**What to do**
Could you put the records from the line containing "The height and" through the line containing "point(58,519)" into a JSON list of strings, one string per line, with blank lines and the pictures left out?

**The input**
------------------------------------------------

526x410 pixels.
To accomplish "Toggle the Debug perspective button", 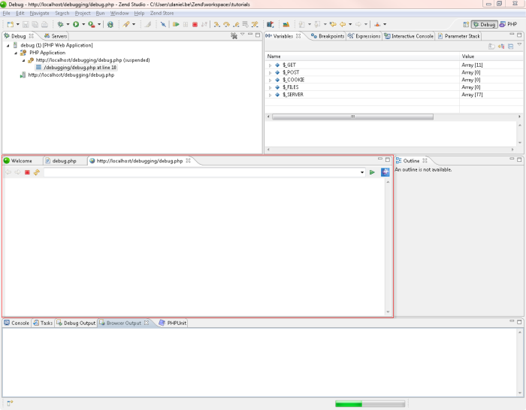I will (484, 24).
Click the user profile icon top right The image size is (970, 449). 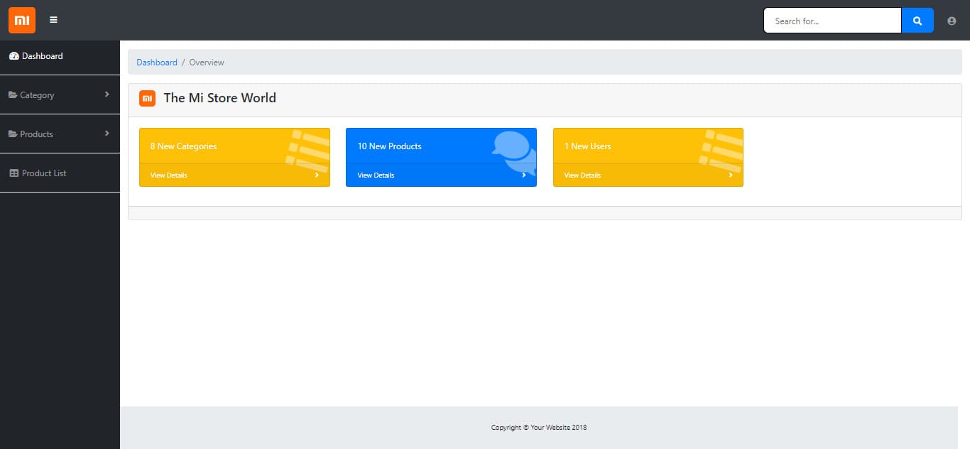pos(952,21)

------------------------------------------------

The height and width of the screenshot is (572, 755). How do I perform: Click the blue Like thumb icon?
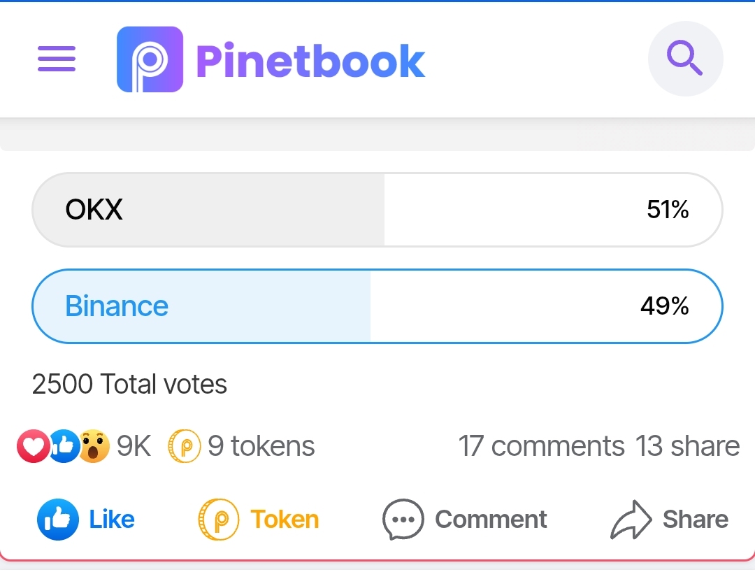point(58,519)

------------------------------------------------

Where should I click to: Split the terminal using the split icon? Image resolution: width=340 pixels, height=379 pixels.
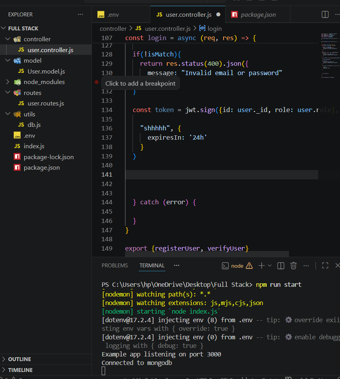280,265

------------------------------------------------

**Result of this task**
[
  "The height and width of the screenshot is (572, 755). How do I perform: Click the blue Like thumb icon?",
  "point(58,519)"
]